Non è facile essere liberi. Perché la libertà ti obbliga a fronteggiare dei dilemmi, ti obbliga a delle scelte che possono distruggere le parti fondamentali della vita di un essere umano. La libertà ti dà una vita nuova, ma uccide quella vecchia. Moglie, amici, salute: tutto scompare dietro un vessillo nero, quello del pirata, e il passato viene rimosso con una cura a base di rum. Il corsaro è libero, ma è anche un uomo morto.

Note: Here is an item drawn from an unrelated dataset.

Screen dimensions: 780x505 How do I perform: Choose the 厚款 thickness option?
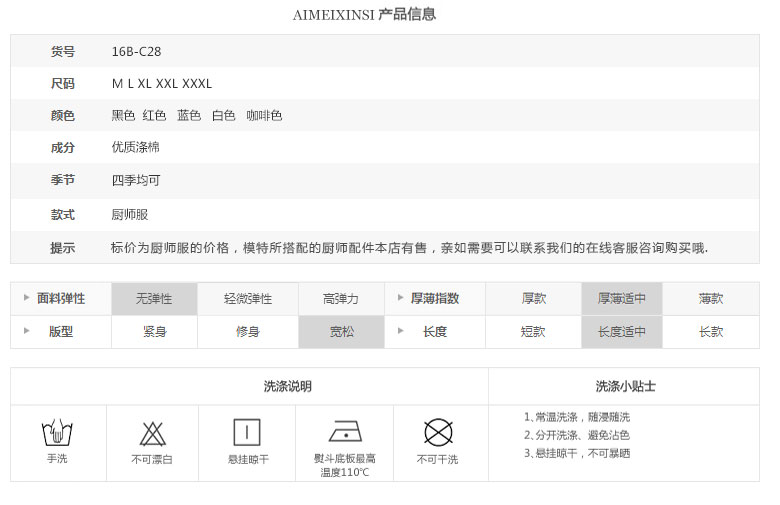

Forse, però, il pirata si sbaglia. Se è vero che chi segue la bandiera nera ha dalla sua il fatto di non dover rendere conto a nessuno, dall’altro lato c’è il dio denaro. E alla fine, un pirata resta sempre una figura negativa che, per quanto romanzata, semina morte e distruzione per ottenere ricchezza. Dunque: il pirata è davvero libero? Questo tema sembra pervadere molti degli aspetti di Assassin’s Creed IV: Black Flag, un gioco che ci getta in un mare sconfinato e ci permette di esplorarlo a piacere, ma che al contempo ci mette nei panni di un uomo il cui passato sembra sembra persino più incerto del suo futuro.
Una storia di avventure
I piccoli frammenti della vita passata di Edward Kenway, il nuovo protagonista, vengono distrubuiti con enorme lentezza e in maniera sbiadita. Appare chiaro sin da subito che Kenway ha scelto la via della ricchezza, vendendo la propria anima al diavolo per riuscire ad accumulare denaro. Ma le cose non sembrano andare per il meglio: il nostro eroe si ritrova infatti naufragato su di un’isola, con la sua nave affondata in uno scontro con un uomo più forte e agile dei soliti spagnoli impomatati che battono i mari del sud. Quest’uomo, anch’egli naufrago e già ferito, cade sotto i colpi di Edward, che decide di prenderne l’identità per riuscire ad incassare una buona ricompensa. Ma, a quanto sembra, il giovane questa volta si è invischiato in qualcosa di grosso e la sete di denaro lo sta portando verso un destino completamente inatteso.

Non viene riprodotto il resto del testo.